With this codes, allow_unused=True
and retain_graph=True
is required.
And got (None, None)
optimizer_g = optim.SGD(list(encoder.parameters()), lr=0.1, momentum=0.9, weight_decay=5e-4)
optimizer_f = optim.SGD(list(classifier.parameters()), lr=0.1, momentum=0.9, weight_decay=5e-4)
...
loss = criterion(outs, labels)
optimizer_g.zero_grad()
optimizer_f.zero_grad()
loss.backward(retain_graph=True)
grads = autograd.grad(loss, classifier.parameters(), create_graph=True, allow_unused=True)
print(grads)
optimizer_g.step()
optimizer_f.step()
These gradients should be used to update the loss before doing the final .backward()
:
optimizer_g = optim.SGD(list(encoder.parameters()), lr=0.1, momentum=0.9, weight_decay=5e-4)
optimizer_f = optim.SGD(list(classifier.parameters()), lr=0.1, momentum=0.9, weight_decay=5e-4)
...
loss = criterion(outs, labels)
# Do you have one loss or one for each?
# If so, give only the corresponding loss for each model and remove the allow_unused
grads_f = autograd.grad(loss, classifier.parameters(), create_graph=True, allow_unused=True)

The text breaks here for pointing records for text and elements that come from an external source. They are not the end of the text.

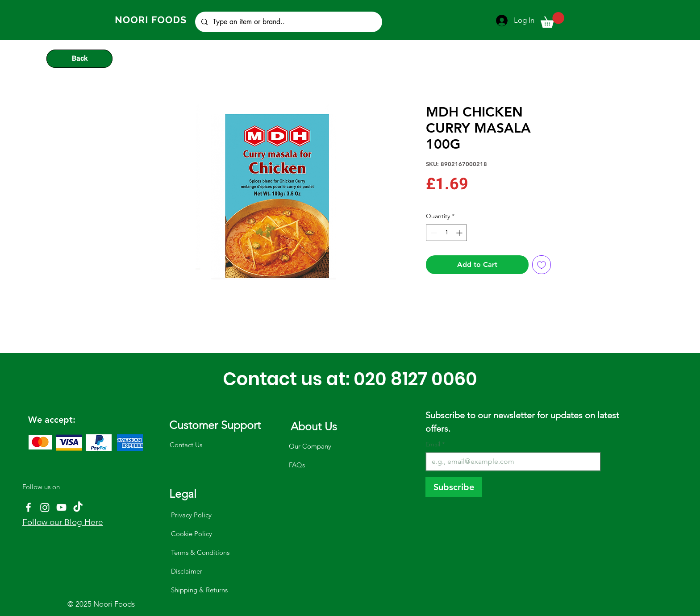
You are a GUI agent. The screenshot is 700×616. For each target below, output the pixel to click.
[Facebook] (28, 507)
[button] (552, 20)
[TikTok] (78, 507)
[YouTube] (61, 507)
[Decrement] (433, 233)
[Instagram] (45, 507)
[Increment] (460, 233)
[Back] (79, 58)
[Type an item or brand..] (288, 22)
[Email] (510, 462)
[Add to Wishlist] (542, 265)
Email (435, 444)
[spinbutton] (446, 233)
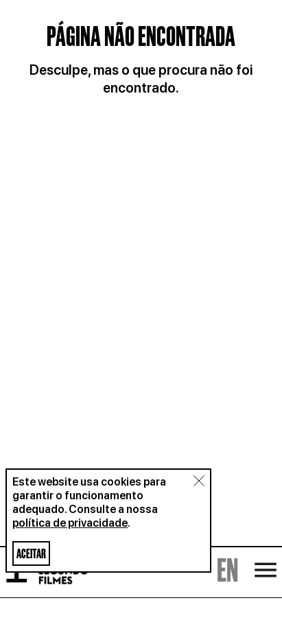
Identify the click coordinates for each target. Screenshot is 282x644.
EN (227, 561)
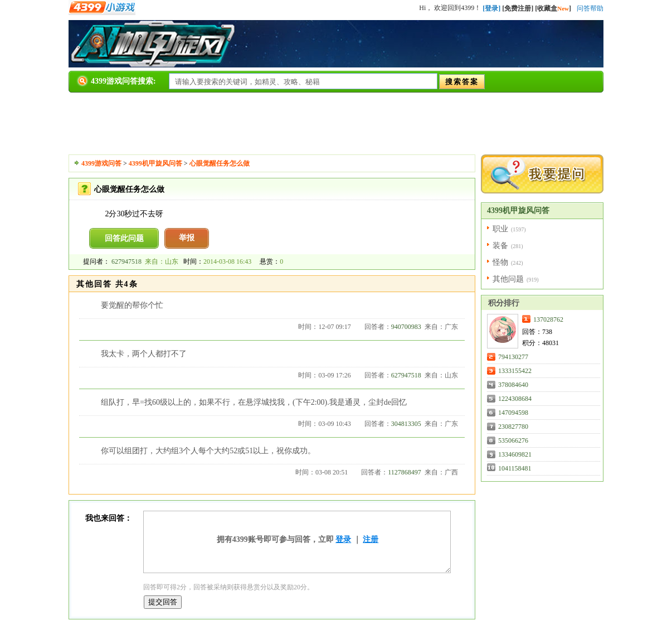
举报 (187, 238)
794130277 (513, 357)
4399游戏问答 (101, 163)
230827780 (513, 427)
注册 (371, 539)
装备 (500, 245)
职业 (500, 229)
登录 (343, 539)
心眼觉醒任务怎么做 (220, 163)
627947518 (126, 261)
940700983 (406, 327)
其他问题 (508, 279)
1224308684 (515, 399)
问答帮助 (590, 8)
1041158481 (515, 468)
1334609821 (515, 454)
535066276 (513, 440)
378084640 (513, 385)
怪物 (500, 262)
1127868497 (405, 472)
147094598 (513, 413)
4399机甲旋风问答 (155, 163)
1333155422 (515, 371)
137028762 (548, 319)
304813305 (406, 424)
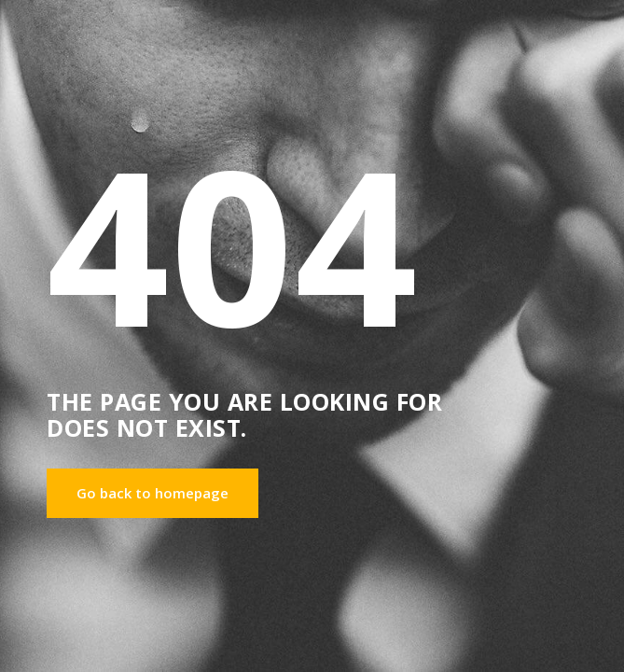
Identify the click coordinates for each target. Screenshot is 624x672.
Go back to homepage (152, 493)
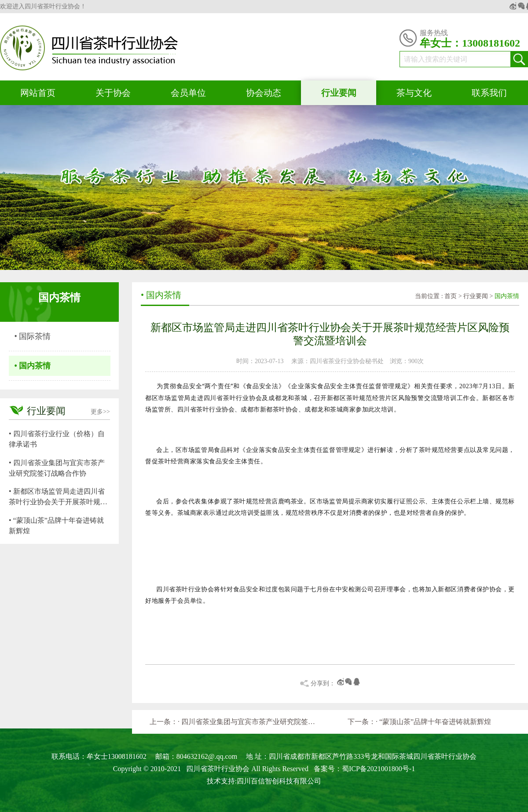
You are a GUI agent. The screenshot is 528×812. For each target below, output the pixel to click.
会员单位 (188, 93)
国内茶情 (507, 296)
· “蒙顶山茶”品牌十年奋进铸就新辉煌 (433, 721)
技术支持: (222, 781)
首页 (451, 296)
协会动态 (264, 93)
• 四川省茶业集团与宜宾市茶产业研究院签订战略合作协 (57, 468)
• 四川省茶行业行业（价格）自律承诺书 (57, 439)
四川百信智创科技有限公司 (279, 781)
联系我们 (489, 93)
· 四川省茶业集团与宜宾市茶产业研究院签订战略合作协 (248, 721)
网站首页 (38, 93)
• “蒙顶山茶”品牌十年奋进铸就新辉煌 (56, 525)
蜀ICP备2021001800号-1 (378, 768)
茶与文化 (414, 93)
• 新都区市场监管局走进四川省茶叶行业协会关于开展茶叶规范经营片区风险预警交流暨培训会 (58, 497)
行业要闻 (339, 93)
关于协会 (113, 93)
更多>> (100, 411)
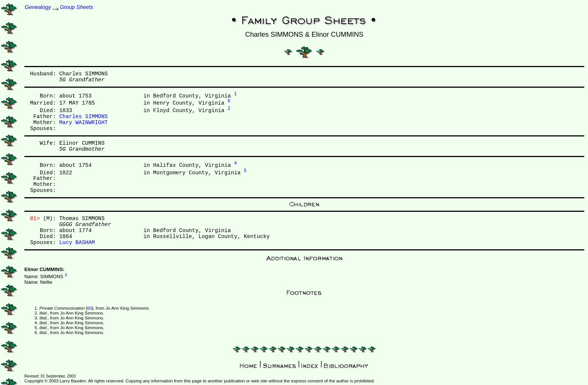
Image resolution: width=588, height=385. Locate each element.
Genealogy (38, 7)
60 (89, 308)
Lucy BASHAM (77, 243)
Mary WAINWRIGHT (84, 123)
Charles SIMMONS (84, 117)
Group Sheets (76, 7)
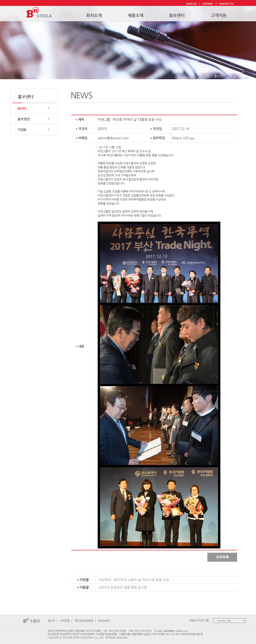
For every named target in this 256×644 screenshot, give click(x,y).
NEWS (22, 108)
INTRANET (104, 621)
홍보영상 (23, 119)
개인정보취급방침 (84, 621)
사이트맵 (65, 621)
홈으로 (51, 621)
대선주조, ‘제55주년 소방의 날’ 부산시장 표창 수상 (134, 580)
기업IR (22, 130)
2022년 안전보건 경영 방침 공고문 (123, 587)
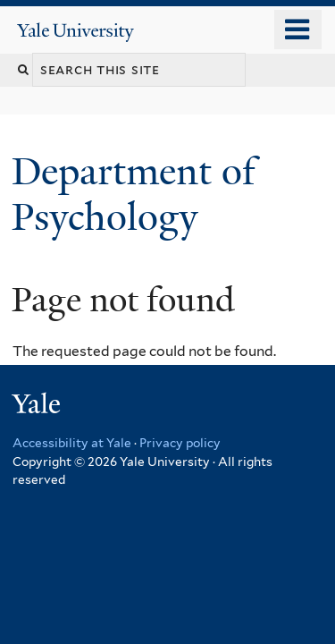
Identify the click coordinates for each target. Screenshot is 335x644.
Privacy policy (180, 443)
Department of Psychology (133, 193)
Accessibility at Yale (71, 443)
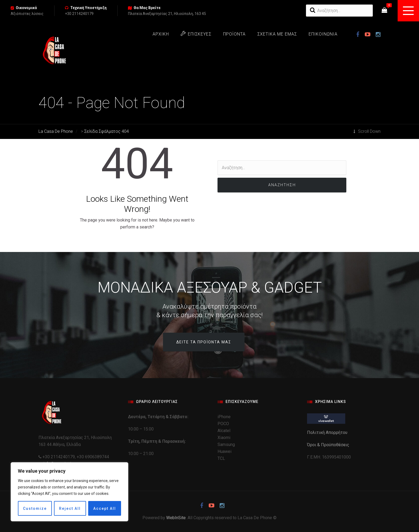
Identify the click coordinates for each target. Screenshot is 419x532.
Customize (35, 508)
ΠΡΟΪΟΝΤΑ (234, 34)
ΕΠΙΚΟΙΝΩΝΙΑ (323, 34)
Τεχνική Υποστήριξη (88, 8)
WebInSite (176, 518)
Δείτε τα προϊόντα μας (204, 342)
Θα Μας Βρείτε (147, 8)
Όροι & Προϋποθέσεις (329, 445)
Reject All (70, 508)
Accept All (104, 508)
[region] (69, 492)
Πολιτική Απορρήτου (328, 432)
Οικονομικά (26, 8)
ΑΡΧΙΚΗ (161, 34)
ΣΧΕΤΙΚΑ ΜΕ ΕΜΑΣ (277, 34)
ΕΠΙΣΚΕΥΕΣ (196, 34)
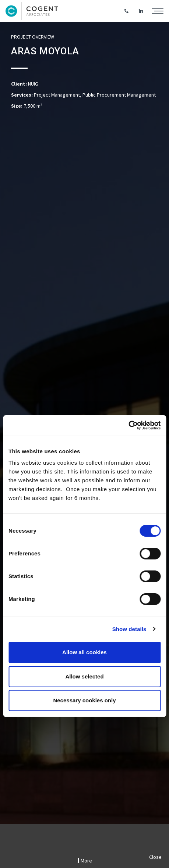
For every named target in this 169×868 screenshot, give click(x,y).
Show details (129, 629)
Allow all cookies (84, 652)
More (85, 861)
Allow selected (84, 676)
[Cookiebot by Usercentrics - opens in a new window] (128, 425)
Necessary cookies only (84, 700)
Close (155, 857)
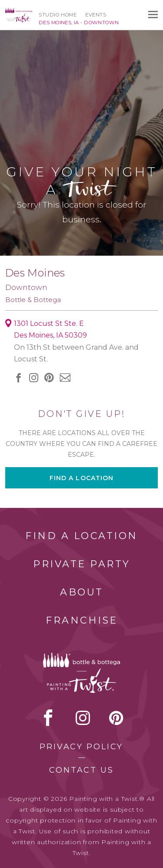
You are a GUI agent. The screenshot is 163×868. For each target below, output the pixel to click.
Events (96, 15)
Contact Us (81, 770)
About (82, 592)
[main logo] (19, 12)
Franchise (82, 620)
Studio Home (57, 15)
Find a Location (81, 536)
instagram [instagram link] (33, 377)
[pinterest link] (49, 377)
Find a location (82, 478)
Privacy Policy (81, 747)
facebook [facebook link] (18, 377)
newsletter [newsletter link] (65, 377)
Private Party (82, 564)
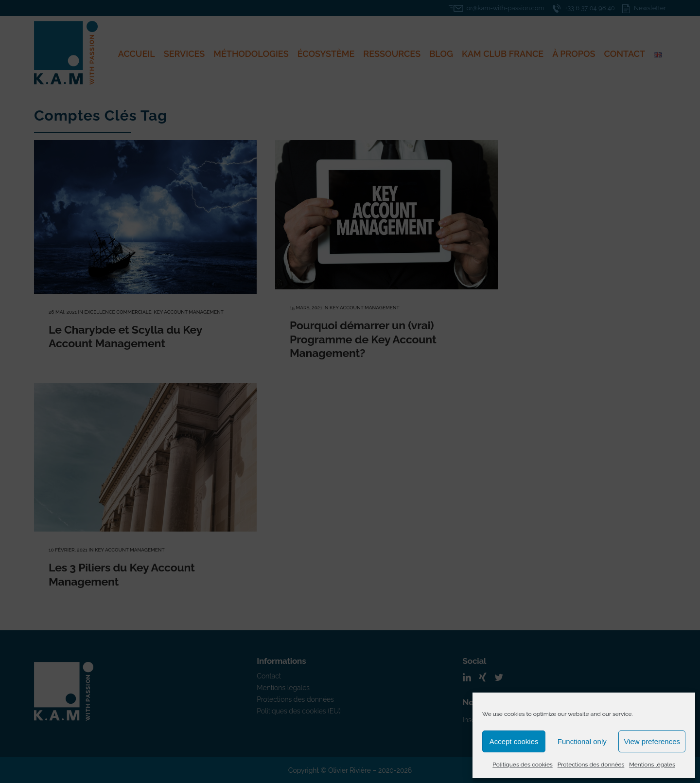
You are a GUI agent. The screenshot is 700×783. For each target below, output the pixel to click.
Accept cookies (514, 741)
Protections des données (591, 765)
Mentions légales (652, 765)
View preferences (652, 741)
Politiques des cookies (522, 765)
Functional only (582, 741)
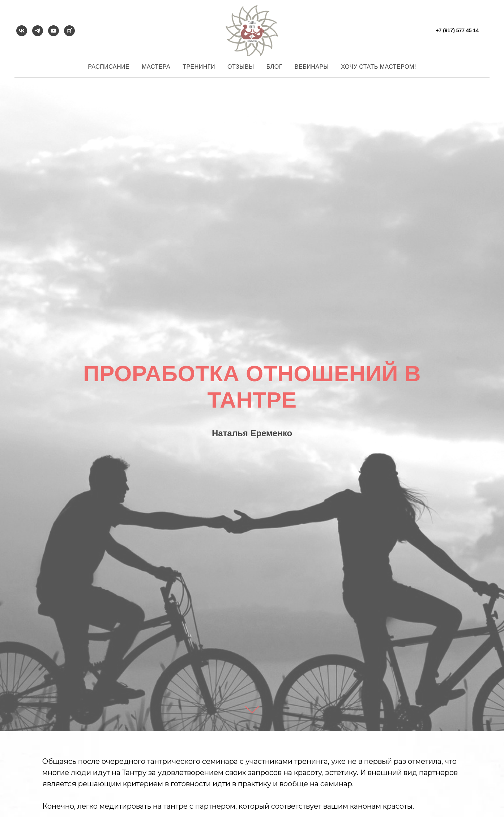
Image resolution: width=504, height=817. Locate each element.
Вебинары (312, 67)
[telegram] (38, 31)
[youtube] (54, 31)
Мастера (156, 67)
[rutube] (69, 31)
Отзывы (241, 67)
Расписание (108, 67)
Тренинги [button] (199, 67)
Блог (274, 67)
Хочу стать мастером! (379, 67)
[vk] (22, 31)
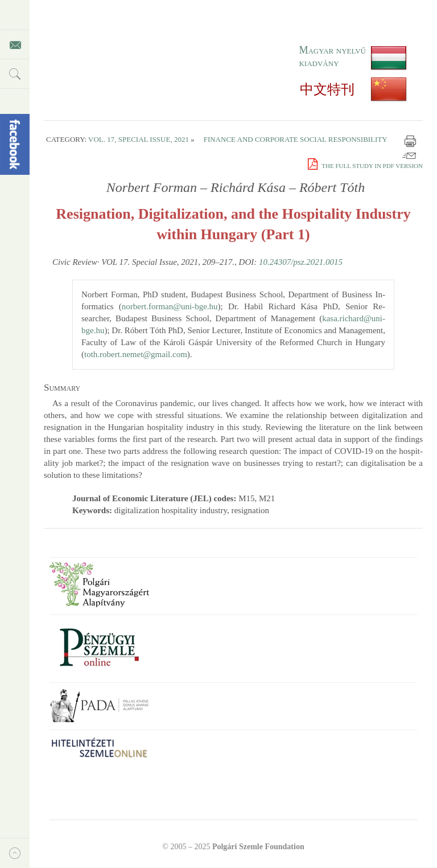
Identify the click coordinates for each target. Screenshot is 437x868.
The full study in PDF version (365, 166)
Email (409, 154)
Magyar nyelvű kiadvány (332, 56)
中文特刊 (327, 89)
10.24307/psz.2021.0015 (300, 262)
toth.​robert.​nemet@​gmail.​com (135, 354)
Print (410, 141)
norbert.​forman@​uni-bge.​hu (170, 306)
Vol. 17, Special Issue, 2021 (138, 139)
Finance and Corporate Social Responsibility (295, 139)
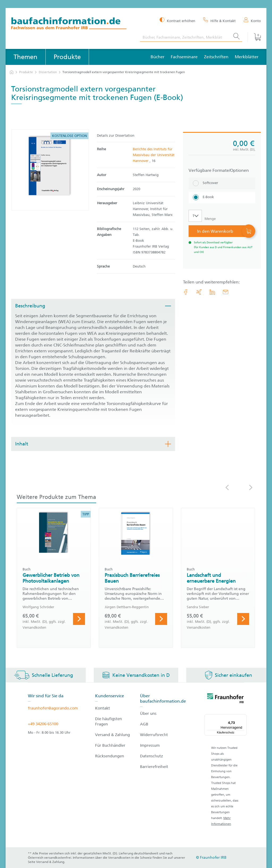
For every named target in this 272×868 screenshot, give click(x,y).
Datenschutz (151, 756)
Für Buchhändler (110, 745)
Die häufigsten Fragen (108, 721)
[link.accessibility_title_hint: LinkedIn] (212, 292)
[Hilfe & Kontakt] (219, 20)
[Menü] (243, 717)
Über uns (148, 713)
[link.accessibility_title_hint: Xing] (199, 292)
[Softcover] (222, 183)
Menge (210, 219)
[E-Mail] (226, 292)
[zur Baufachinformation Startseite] (71, 24)
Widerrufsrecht (154, 735)
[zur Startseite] (11, 72)
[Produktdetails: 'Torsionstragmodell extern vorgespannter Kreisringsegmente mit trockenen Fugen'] (50, 170)
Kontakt (102, 708)
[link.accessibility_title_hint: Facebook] (185, 292)
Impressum (150, 745)
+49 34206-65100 (43, 724)
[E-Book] (222, 197)
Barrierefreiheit (154, 767)
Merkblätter (247, 57)
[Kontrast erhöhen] (177, 20)
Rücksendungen (109, 756)
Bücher (157, 57)
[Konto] (252, 20)
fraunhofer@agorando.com (53, 708)
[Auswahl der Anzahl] (195, 216)
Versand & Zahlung (112, 735)
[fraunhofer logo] (225, 699)
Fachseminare (184, 57)
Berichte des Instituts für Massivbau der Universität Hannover (154, 155)
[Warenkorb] (254, 37)
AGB (144, 724)
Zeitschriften (216, 57)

grads_g = autograd.grad(loss, encoder.parameters(), create_graph=True, allow_unused=True)
# I guess the product in the formula is a dot product?
grad_prod = 0.
for gf, gg in zip(grads_f, grads_g):
grad_prod += (gf * gg).sum()
final_loss = loss - alpha * grad_prod
optimizer_g.zero_grad()
optimizer_f.zero_grad()
loss.backward()
optimizer_g.step()
optimizer_f.step()
@albanD Sorry, I still have trouble. How can I fix this in this situation?
- Network structure:
input1 -> encoder1 ->
shared_encoder ->classifier
input2 -> encoder2 ->
optimizer_g = optim.SGD(list(encoder1.parameters()) + list(encoder2.parameters())+ list(shared_encoder.parameters()), lr=0.1, momentum=0.9, weight_decay=5e-4)
optimizer_f = optim.SGD(list(classifier.parameters()), lr=0.1, momentum=0.9, weight_decay=5e-4)
...
out1 = encoder(input1)
out1 = shared_encoder(out1)
out1 = classifier(out1)
out2 = encoder(input2)
out2 = shared_encoder(out2)
out2 = classifier(out2)
loss1 = criterion(outs1, labels)
loss2 = criterion(outs2, labels)
loss = loss1 + loss2
grads_f = autograd.grad(loss, classifier.parameters(), create_graph=True, allow_unused=True)
# How to add encoders?
grads_g = autograd.grad(loss, encoder.parameters(), create_graph=True, allow_unused=True)
grad_prod = 0.
for gf, gg in zip(grads_f, grads_g):
grad_prod += (gf * gg).sum() # Inner product
final_loss = loss - alpha * grad_prod
optimizer_g.zero_grad()
optimizer_f.zero_grad()
final_loss.backward()
optimizer_g.step()
optimizer_f.step()
For the dot product in the formula to make sense, both the classifier and the encoder must have the exact same parameter structure. So you should just make sure to give the encoder is a way that you get the right gradients.